Data shown START

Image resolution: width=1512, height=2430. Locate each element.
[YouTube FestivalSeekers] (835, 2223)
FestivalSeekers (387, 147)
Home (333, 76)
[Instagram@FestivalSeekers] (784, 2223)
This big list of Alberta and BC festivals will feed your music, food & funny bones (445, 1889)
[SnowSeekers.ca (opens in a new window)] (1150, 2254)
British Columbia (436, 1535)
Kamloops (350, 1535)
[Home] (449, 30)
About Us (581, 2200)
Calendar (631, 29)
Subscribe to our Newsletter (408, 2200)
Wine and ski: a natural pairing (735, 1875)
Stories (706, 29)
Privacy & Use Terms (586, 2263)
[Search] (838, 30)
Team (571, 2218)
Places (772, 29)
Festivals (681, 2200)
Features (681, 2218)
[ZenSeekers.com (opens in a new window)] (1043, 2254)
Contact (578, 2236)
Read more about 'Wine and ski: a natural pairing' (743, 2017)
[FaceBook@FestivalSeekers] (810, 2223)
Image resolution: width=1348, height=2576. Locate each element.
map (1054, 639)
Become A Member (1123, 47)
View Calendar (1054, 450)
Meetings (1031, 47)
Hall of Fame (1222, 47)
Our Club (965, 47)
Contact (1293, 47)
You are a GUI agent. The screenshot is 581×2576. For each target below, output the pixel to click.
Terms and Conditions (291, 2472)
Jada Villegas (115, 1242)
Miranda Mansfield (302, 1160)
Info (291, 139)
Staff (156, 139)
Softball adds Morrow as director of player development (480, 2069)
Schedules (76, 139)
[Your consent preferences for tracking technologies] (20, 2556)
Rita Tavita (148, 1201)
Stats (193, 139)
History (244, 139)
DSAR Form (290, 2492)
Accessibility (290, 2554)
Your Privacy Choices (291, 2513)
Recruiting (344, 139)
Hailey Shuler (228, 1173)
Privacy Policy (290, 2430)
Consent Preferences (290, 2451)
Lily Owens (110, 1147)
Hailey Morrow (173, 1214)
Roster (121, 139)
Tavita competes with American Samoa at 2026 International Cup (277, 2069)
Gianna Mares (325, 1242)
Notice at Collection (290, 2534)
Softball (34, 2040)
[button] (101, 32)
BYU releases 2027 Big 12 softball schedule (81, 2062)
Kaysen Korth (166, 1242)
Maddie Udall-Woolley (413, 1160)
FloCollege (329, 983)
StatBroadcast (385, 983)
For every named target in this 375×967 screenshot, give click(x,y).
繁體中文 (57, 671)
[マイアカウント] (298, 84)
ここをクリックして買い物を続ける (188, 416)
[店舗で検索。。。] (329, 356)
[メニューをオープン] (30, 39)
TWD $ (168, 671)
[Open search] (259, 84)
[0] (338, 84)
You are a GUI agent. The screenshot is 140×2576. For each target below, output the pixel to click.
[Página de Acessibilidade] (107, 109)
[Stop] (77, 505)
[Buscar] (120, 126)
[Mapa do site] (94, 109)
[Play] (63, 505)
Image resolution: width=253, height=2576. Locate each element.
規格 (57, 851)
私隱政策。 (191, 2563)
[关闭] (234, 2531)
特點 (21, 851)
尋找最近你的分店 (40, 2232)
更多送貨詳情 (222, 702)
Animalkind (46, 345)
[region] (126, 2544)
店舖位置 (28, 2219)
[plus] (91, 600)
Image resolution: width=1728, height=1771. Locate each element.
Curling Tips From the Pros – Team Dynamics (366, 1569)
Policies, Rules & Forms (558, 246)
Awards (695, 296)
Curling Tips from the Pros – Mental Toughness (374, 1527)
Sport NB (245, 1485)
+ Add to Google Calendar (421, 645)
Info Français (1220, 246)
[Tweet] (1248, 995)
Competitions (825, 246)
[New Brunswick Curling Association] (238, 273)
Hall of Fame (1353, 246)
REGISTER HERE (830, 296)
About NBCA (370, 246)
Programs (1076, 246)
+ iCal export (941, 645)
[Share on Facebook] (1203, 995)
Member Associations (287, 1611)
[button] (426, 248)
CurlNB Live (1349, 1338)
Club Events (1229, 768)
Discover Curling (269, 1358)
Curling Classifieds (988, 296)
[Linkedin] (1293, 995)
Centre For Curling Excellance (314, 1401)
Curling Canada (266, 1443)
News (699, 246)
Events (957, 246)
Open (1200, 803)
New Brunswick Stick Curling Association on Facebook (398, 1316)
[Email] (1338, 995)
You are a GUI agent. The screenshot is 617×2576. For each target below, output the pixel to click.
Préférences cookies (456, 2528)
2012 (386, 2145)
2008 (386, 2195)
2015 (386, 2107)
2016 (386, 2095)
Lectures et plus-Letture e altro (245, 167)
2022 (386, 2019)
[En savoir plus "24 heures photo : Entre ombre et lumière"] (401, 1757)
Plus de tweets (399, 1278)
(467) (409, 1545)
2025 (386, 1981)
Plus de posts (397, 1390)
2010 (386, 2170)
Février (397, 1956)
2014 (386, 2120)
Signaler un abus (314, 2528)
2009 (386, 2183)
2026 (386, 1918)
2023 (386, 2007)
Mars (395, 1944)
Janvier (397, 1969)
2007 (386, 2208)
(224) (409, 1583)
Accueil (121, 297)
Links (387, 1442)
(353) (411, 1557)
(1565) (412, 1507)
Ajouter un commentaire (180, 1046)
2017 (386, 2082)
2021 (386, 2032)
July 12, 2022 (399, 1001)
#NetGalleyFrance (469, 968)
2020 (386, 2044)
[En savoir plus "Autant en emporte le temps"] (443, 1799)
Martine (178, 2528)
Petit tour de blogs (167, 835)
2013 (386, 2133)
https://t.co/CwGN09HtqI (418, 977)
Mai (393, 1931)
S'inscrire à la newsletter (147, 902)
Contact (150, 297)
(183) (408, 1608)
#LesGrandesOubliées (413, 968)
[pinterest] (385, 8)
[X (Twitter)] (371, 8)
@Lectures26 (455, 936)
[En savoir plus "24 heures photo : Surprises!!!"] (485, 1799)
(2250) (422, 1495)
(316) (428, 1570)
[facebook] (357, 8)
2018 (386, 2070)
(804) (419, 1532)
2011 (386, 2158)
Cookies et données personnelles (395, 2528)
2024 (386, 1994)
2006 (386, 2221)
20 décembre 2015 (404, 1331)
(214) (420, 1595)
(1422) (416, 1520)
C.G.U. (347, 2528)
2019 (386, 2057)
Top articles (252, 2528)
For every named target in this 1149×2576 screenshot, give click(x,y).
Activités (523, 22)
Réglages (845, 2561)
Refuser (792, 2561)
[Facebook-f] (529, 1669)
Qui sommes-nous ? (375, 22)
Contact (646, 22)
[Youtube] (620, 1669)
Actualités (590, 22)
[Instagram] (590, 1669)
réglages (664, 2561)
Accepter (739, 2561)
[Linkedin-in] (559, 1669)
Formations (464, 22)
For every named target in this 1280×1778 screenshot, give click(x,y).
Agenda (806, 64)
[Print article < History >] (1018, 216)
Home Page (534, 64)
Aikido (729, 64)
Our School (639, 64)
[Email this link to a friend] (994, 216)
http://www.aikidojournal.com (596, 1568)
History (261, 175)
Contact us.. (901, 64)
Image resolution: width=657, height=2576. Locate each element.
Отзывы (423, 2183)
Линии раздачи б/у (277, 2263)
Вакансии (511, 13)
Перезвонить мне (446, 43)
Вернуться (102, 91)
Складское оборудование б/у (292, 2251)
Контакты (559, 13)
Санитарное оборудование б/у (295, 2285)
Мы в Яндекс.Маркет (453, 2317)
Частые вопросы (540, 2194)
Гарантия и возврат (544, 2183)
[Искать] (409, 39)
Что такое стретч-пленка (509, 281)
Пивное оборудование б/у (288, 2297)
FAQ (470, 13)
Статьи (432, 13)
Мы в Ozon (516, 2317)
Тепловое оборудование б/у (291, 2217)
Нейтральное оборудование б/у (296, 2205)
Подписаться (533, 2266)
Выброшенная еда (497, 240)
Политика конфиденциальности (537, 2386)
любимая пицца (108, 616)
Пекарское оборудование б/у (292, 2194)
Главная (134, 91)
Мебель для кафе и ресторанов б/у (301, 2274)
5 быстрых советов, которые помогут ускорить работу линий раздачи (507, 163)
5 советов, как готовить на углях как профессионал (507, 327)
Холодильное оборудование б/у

Data shown END

▶ **Exercise brief**:
Your task is to retype the entries verbatim, starting with the line that holds "Accueil (121, 297)" and stopping after the line that holds "Нейтральное оборудование б/у (296, 2205)".

▶ **Answer to the problem**:
Accueil (121, 297)
Links (387, 1442)
(353) (411, 1557)
(1565) (412, 1507)
Ajouter un commentaire (180, 1046)
2017 (386, 2082)
2021 (386, 2032)
July 12, 2022 (399, 1001)
#NetGalleyFrance (469, 968)
2020 (386, 2044)
[En savoir plus "Autant en emporte le temps"] (443, 1799)
Martine (178, 2528)
Petit tour de blogs (167, 835)
2013 (386, 2133)
https://t.co/CwGN09HtqI (418, 977)
Mai (393, 1931)
S'inscrire à la newsletter (147, 902)
Contact (150, 297)
(183) (408, 1608)
#LesGrandesOubliées (413, 968)
[pinterest] (385, 8)
[X (Twitter)] (371, 8)
@Lectures26 (455, 936)
[En savoir plus "24 heures photo : Surprises!!!"] (485, 1799)
(2250) (422, 1495)
(316) (428, 1570)
[facebook] (357, 8)
2018 (386, 2070)
(804) (419, 1532)
2011 (386, 2158)
Cookies et données personnelles (395, 2528)
2024 (386, 1994)
2006 (386, 2221)
20 décembre 2015 (404, 1331)
(214) (420, 1595)
(1422) (416, 1520)
C.G.U. (347, 2528)
2019 (386, 2057)
Top articles (252, 2528)
For every named target in this 1149×2576 screenshot, give click(x,y).
Activités (523, 22)
Réglages (845, 2561)
Refuser (792, 2561)
[Facebook-f] (529, 1669)
Qui sommes-nous ? (375, 22)
Contact (646, 22)
[Youtube] (620, 1669)
Actualités (590, 22)
[Instagram] (590, 1669)
réglages (664, 2561)
Accepter (739, 2561)
[Linkedin-in] (559, 1669)
Formations (464, 22)
For every named target in this 1280×1778 screenshot, give click(x,y).
Agenda (806, 64)
[Print article < History >] (1018, 216)
Home Page (534, 64)
Aikido (729, 64)
Our School (639, 64)
[Email this link to a friend] (994, 216)
http://www.aikidojournal.com (596, 1568)
History (261, 175)
Contact us.. (901, 64)
Image resolution: width=657, height=2576. Locate each element.
Отзывы (423, 2183)
Линии раздачи б/у (277, 2263)
Вакансии (511, 13)
Перезвонить мне (446, 43)
Вернуться (102, 91)
Складское оборудование б/у (292, 2251)
Контакты (559, 13)
Санитарное оборудование б/у (295, 2285)
Мы в Яндекс.Маркет (453, 2317)
Частые вопросы (540, 2194)
Гарантия и возврат (544, 2183)
[Искать] (409, 39)
Что такое стретч-пленка (509, 281)
Пивное оборудование б/у (288, 2297)
FAQ (470, 13)
Статьи (432, 13)
Мы в Ozon (516, 2317)
Тепловое оборудование б/у (291, 2217)
Нейтральное оборудование б/у (296, 2205)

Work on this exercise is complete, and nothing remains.